# Conquering LeetCode #5

I’m going following the order of questions given on the LeetCode problems page. The next one on the list was Reverse Integer.

Reverse digits of an integer.

Example1:x = 123, return 321Example2:x = -123, return -321

Seemed basic enough, and it was for the most part. I tripped on detecting the overflow. I found myself getting too concerned about what the value of the maximum possible int was going to be. But then I realized I didn’t need to. I just needed to check if the value was so different that I couldn’t compare it to my previous value.

Here is what I came up with:

public class Solution {

public int reverse(int x) {

int result = 0;

int isNegative = 1;

if (x < 0){

x *= -1;

isNegative = -1;

}

while (x != 0){

int unit = x % 10;

int temp = result * 10 + unit;

if ((temp - unit) / 10 != result) {

return 0; // overflow detected

}

result = temp;

x /= 10;

}

return result * isNegative;

}

}

I ended up looking at the solution here, and realized it was very similar except without the isNegative int flag. Turns out the rest of the code can handle negative integers on its own so there’s no need for that extra int.

public class Solution {

public int reverse(int x) {

int result = 0;

while (x != 0){

int unit = x % 10;

int temp = result * 10 + unit;

if ((temp - unit) / 10 != result) {

return 0; // overflow detected

}

result = temp;

x /= 10;

}

return result;

}

}

—

The second problem I worked on today was String to Integer (atoi)

Implement atoi to convert a string to an integer.

Hint:Carefully consider all possible input cases. If you want a challenge, please do not see below and ask yourself what are the possible input cases.
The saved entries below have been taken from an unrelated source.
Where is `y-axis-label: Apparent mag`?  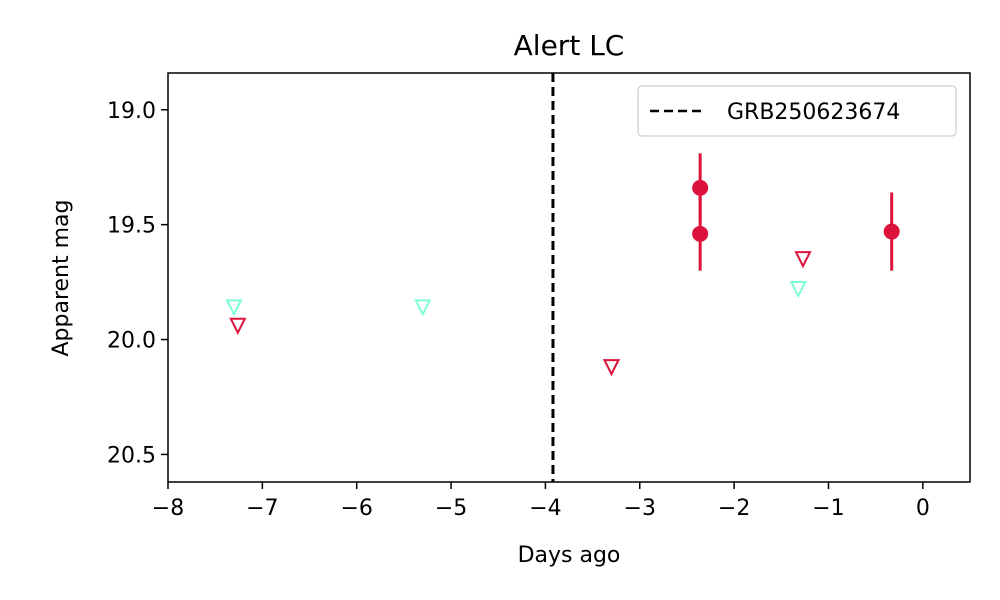
y-axis-label: Apparent mag is located at coordinates (62, 278).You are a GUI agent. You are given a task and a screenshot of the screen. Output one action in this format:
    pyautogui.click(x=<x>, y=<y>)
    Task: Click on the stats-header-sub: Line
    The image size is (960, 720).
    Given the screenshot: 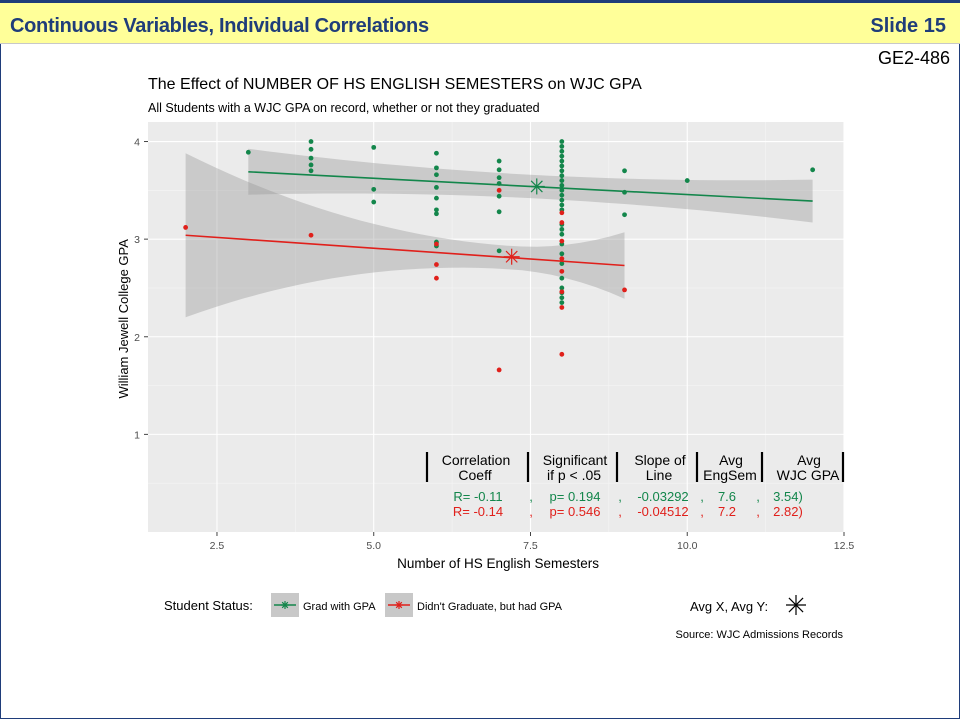 What is the action you would take?
    pyautogui.click(x=660, y=475)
Notes:It is intended for this problem to be specified vaguely (ie, no given input specs). You are responsible to gather all the input requirements up front.

I was pleasantly surprised that this question somewhat built on the previous one. This time, I decided to keep the isNegative flag because I found it useful.

Oh and I did look at the hint to figure out the requirements for atoi.

The function first discards as many whitespace characters as necessary until the first non-whitespace character is found. Then, starting from this character, takes an optional initial plus or minus sign followed by as many numerical digits as possible, and interprets them as a numerical value.

The string can contain additional characters after those that form the integral number, which are ignored and have no effect on the behavior of this function.

If the first sequence of non-whitespace characters in str is not a valid integral number, or if no such sequence exists because either str is empty or it contains only whitespace characters, no conversion is performed.

If no valid conversion could be performed, a zero value is returned. If the correct value is out of the range of representable values, INT_MAX (2147483647) or INT_MIN (-2147483648) is returned.

And again, the overflow/underflow thing tripped me. There was a lot of trial and error involved until I finally reached a solution that worked.

I realized that when I was reading numbers from the string, I was only reading them as positive. So the only way my ‘temp’ variable would be negative was if an overflow had occurred. If my temp variable was different from the previous result, that was also a sign of overflow.

After that, I needed to figure out if I had to return the MAX_VALUE or the MIN_VALUE. If the sign in the string was negative, then I’d return the MIN_VALUE because the number in the string was less than the minimum acceptable value, and vice versa.

public class Solution {

public int myAtoi(String str) {

str = str.trim();

int result = 0;

int start = 0;

int isNegative = 1;

if (str.length() > start){

if ((int) str.charAt(start) == 45 // negative sign

|| (int) str.charAt(start) == 43){ // positive sign

if ((int) str.charAt(start) == 45){ // if negative

isNegative = -1;

}

start = 1;

}

}

for (int i = start; i < str.length(); i++){

// if is valid integer

if ((int) str.charAt(i) > 47 && (int) str.charAt(i) < 58){

int unit = ((int) str.charAt(i)) - 48; // get integer value

int temp = result * 10 + unit;

if (temp < 0 || (temp - unit) / 10 != result){ // if overflow or underflow has occurred

if (isNegative == -1){

return Integer.MIN_VALUE;

}

return Integer.MAX_VALUE;

}

result = temp;

} else {

return result * isNegative;

}

}

return result * isNegative;

}

}

I’m sure I could make this code cleaner, but for now I’ll leave it as it is.